In 2025, Tony, who has never used a cane or a guide dog, participated in the Mira Foundation's Vision Challenge, which provides free guide and assistance dogs to people with visual and motor impairments, as well as to people with autism. As part of this challenge, he participated in a car race with more than 35 cars, where he drove blindfolded, guided by a co-pilot.

== Selected publications ==

- "Federalism and the quality of official statistics: Comparative lessons from Argentina, Canada, Germany, India, Nigeria, Switzerland and the United States." Statistical Journal of the IAOS (2026). With Luca Di Gennaro Splendore, Carl Camilleri, Steve Macfeely, and Mario Thomas Vassalo.
- "Citizen-centric public sector data interoperability in Canada: Enabling a mutualized sovereign capacity." CIRANO (May 11, 2026). With Alain Dudoit and Anne-Marie Hubert.

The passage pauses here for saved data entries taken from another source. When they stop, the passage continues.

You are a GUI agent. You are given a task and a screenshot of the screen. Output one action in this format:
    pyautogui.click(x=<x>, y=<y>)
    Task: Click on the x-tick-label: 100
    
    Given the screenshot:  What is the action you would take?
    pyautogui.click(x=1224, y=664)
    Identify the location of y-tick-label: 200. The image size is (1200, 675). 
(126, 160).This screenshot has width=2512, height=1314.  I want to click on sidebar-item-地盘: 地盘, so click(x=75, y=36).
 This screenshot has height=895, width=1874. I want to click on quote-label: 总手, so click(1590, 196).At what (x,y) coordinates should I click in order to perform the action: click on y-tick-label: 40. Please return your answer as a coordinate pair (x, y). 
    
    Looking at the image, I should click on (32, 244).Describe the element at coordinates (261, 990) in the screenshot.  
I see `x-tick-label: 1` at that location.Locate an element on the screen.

- Conclusion to Constitutional Intelligence: A Decision Architecture for Trustworthy AI Governance, by Celio Oliveira (Friesenpress, 2026).
- "Leadership as stewardship: Cultivating ethical culture and communicating values in national statistical offices." Conference of European Statisticians, Geneva, Switzerland, 12-13 March, 2026.
- "Public sector data interoperability and responsible adoption of AI in Canada: Strategic overview and call to action." CIRANO (February 2, 2026). With Alain Dudoit and Celio Oliveira.
- "Digital sovereignty and artificial intelligence in Canada: From system fragmentation to integrated strategic capacity in the public sector." CIRANO (December 2, 2025). With Alain Dudoit.
- "Research and analysis to better understand data and collection activities." In Proceedings of the Survey Methods Section: Statistical Society of Canada Annual Meeting, May 2004. With Judy Lee.